Hassan Hajati has kept the tradition of Nowruz sweets alive in a city where the Iranian population is fast dwindling. Pics/Atul Kamble

My brother and I are more Parsi than Iranian, despite mixed but equal genes. But for one day every year, we'd switch gears, renewing our ties with the country our father left as a teenager to make a life in Mumbai. Our mother, a Parsi, was debilitated by language although high on enthusiasm. She gave up, I estimate, on Persian when she confused cherries ("gilas" in Farsi) with the English "glass", ending any hope of earning brownie points from her mother-in-law. She'd stand awkwardly but amiably as my father greeted guests around the sofreh, spraying them with rose water, and showing them their reflection in a table mirror—a way to reflect on the year gone by. A bite of baklava or a mouthful of walnut and ghesei (apricot) were followed by the double hug.

Nowruz ("new day") was centred at home around the sofreh, a table with an elaborate spread. It was a sort of thanksgiving punctum, stacked with everything that nature offers you, because the festival celebrates the onset of spring and the agricultural season after a long, trying winter. Although every home customises the "table" (ours veers towards dry fruit, wine, sweets and flowers), the spread must include seven items beginning with the Farsi letter for seen: Sabzeh (wheat or barley sprouts); sir (garlic); sib (apples); sumac (berries); serkeh (vinegar) samanu (wheat germ pudding) and senjed (dried fruit from lotus tree).
+ + + + + + +
** YOUR OBJECTIVE **
Echo the passage from the Nowruz text exactly as it appears, starting at "My brother and" and ending at "the double hug.".

** GIVEN INFORMATION **
+ + + + + + +
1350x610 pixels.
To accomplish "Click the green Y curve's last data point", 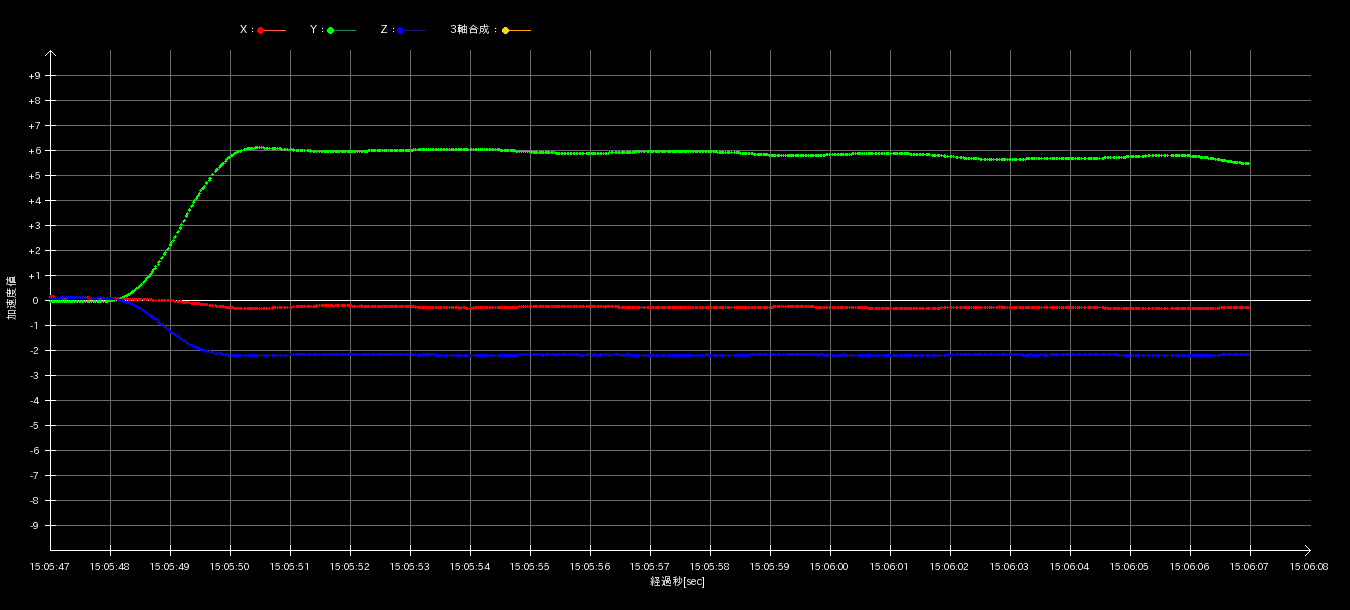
+ + + + + + +
** TASK ANSWER **
My brother and I are more Parsi than Iranian, despite mixed but equal genes. But for one day every year, we'd switch gears, renewing our ties with the country our father left as a teenager to make a life in Mumbai. Our mother, a Parsi, was debilitated by language although high on enthusiasm. She gave up, I estimate, on Persian when she confused cherries ("gilas" in Farsi) with the English "glass", ending any hope of earning brownie points from her mother-in-law. She'd stand awkwardly but amiably as my father greeted guests around the sofreh, spraying them with rose water, and showing them their reflection in a table mirror—a way to reflect on the year gone by. A bite of baklava or a mouthful of walnut and ghesei (apricot) were followed by the double hug.